- _TRAVAIL DEMANDÉ_: Poursuivez le texte sur les réformes de l'orthographe menées par l'Académie en reprenant juste après sa dernière phrase.

- _TEXTE FOURNI_:
━━━━━━━━━━━━━━━━━━━━
Etc., etc. ; puisqu’il y en a près de cinq mille.

Seulement, remarquez bien ceci, l’Académie, même à cette époque où elle était si franchement réformiste, ne devançait pas l’usage ; elle le suivait. Elle a tenu à le dire dans sa préface : « Le public en cela a été plus vite et plus loin qu’elle ». — Il est vrai que cette préface étant de l’abbé d’Olivet lui-même, on peut croire que, par cette remarque, il veut surtout se couvrir et que « le public », ce que du reste je crois savoir, n’était qu’une partie du public ; mais enfin l’Académie était suffisamment autorisée par « le bon usage ». Le bon usage c’est celui dont on est.

En 1762, nouvelles modifications, moins nombreuses à la vérité, dans le même sens. Lettres doubles supprimées, y grecs et th éliminés : chimie au lieu de chymie (avec tous ses dérivés), absinthe au lieu de absynthe, détrôner au lieu de déthroner, scolie au lieu de scholie, scrofule au lieu de schrofule, pascal au lieu de paschal, patriarcal au lieu de patriarchal, agrafer au lieu de agraffer, éclore au lieu de éclorre, argile au lieu de argille, etc. — Un détail amusant : anicroche au lieu de hanicroche. En 1762 seulement ! Qui ne croirait qu’anicroche ne se trouve écrit hanicroche que dans Rabelais ? D’autant plus qu’on n’a jamais su ce que signifiaient les deux premières syllabes de ce mot.

III


En 1835 (car l’édition de 1795 ne compte pas, comme le fait remarquer Ambroise-Firmin Didot, que je suis pas à pas, puisque l’Académie n’existait point et que le prétendu Dictionnaire de l’Académie de 1795 ne fut qu’une entreprise de librairie), en 1835, donc, nouvelle simplification, mais surtout dans un autre sens : adoption des ai pour oi dans les mots prononcés ai (français et non françois, etc.) ; et d’autre part, ce qui est simplification aussi sans en avoir l’air, parce que c’est rentrée dans la règle générale, pluriel des mots en ent et ant écrits ents et ants et non ens, ans (les événements et non les événemens, les enfants et non les enfans). Entre nous, en ceci, l’Académie n’était guère greffier de l’usage et s’en faisait le guide. Je l’approuve du reste et quoique ayant conservé l’habitude d’écrire : « Mes chers enfans », j’estime qu’elle a eu raison d’effacer cette exception qui n’avait aucune raison pour elle. Plus on efface d’exceptions, plus on simplifie ; et plus on simplifie, plus on est dans le bon sens.

Nous arrivons à 1867, époque où il y eut un mouvement réformiste très vif. Ambroise-Firmin Didot s’en fit le représentant, ce pour quoi il avait qualité, et publia ses Observations sur l’orthographe française, où j’ai largement puisé pour tout ce que je viens d’écrire, et qui sont œuvre de savant et d’homme du plus grand bon sens.
━━━━━━━━━━━━━━━━━━━━
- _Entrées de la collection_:
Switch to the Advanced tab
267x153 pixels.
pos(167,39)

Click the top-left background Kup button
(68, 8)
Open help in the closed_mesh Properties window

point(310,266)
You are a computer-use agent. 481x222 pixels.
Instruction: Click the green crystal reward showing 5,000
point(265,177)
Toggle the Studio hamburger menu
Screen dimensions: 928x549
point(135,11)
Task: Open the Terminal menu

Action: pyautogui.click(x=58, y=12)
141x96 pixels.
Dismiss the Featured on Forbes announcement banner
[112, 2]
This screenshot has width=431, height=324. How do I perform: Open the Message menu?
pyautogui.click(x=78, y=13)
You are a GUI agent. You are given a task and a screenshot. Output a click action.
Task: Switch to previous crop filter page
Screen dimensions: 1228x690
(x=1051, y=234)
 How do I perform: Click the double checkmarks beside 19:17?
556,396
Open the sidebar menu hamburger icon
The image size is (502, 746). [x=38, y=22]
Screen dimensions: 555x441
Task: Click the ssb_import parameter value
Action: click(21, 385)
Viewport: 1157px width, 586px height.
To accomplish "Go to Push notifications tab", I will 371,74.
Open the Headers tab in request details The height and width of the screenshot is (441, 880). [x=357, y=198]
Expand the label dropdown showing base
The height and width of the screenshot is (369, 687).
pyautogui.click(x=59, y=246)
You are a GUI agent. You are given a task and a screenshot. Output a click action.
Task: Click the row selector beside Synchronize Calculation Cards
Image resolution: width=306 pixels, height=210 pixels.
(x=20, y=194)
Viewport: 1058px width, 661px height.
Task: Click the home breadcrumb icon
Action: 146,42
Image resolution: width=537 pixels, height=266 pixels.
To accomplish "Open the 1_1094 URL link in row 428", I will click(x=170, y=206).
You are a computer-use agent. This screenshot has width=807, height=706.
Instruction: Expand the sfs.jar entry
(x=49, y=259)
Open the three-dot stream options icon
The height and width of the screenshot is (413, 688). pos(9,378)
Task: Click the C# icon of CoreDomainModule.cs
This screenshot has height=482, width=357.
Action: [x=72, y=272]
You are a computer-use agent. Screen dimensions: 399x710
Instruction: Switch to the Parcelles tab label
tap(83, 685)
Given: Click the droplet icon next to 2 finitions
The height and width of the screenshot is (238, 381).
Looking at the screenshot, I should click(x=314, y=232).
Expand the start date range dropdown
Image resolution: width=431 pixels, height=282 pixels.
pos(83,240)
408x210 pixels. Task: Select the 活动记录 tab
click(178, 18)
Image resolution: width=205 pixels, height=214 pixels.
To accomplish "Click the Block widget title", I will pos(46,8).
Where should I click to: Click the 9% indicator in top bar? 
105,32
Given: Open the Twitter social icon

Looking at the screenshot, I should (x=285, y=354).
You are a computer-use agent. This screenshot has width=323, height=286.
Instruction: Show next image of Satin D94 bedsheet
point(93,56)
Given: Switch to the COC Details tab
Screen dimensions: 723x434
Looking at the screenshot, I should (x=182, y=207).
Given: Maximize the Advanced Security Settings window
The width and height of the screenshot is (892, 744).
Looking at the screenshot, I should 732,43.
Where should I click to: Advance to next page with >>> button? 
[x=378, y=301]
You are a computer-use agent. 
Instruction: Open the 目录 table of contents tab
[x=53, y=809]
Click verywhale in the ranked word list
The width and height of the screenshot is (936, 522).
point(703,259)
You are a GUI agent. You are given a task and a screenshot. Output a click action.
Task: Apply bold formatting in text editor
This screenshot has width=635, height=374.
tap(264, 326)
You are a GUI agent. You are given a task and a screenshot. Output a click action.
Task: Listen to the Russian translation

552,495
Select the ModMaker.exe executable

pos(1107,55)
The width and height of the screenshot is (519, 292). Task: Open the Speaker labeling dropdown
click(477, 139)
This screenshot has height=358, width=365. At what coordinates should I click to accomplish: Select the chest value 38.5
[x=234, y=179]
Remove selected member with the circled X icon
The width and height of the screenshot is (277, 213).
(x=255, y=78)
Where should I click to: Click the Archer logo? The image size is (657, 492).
━━━━━━━━━━━━━━━━━━━━
- _RÉPONSE RÉDIGÉE_:
Désirant que l’on continuât dans le sens où l’on était depuis Ronsard, il proposa de « racler » l’h partout où il représente « l’esprit rude » des alexandrins (hérésie, rhythmer, rhétorique, etc.). Il proposa de remplacer th et ph par t et par f dans les mots les plus usuels (pharmacie, athée, etc.). Il proposa de « racler l’y grec » et de le remplacer par l’i dans un certain nombre de mots. (Où était sa limite ? il ne me semble pas qu’il l’ait indiqué.) Enfin de substituer l’s à l’x dans les pluriels des mots en ou qui ont gardé l’x (il y en a sept) et dans les mots en oi qui l’ont gardée aussi (je ne crois pas qu’il y en ait beaucoup). Tous les mots en oi au singulier s’écriraient au pluriel comme lois et tous les mots en ou s’écriraient au pluriel comme fous.

Sainte-Beuve, en 1868, entra en scène. Il ne peut guère être accusé, celui-ci, d’être un « primaire ». Or il fut très nettement réformiste, comme du reste, dans son article sur Vaugelas, antérieur de cinq ans, il avait bien annoncé qu’il l’était. Il rompit une forte lance. Il eut des mots durs, du moins étant données ses habitudes de courtoisie. Il dit : « La même autorité qui a importé les mots et vocables scientifiques peut intervenir pour les modifier. Ainsi rien n’oblige d’user perpétuellement de cette orthographe si repoussante dans les mots rhythme, phthisie, catarrhe, etc., et il y a quelque temps que Ronsard et son école, tout érudits qu’ils étaient, avaient désiré affranchir et alléger l’écriture de cet « insupportable entassement de lettres ».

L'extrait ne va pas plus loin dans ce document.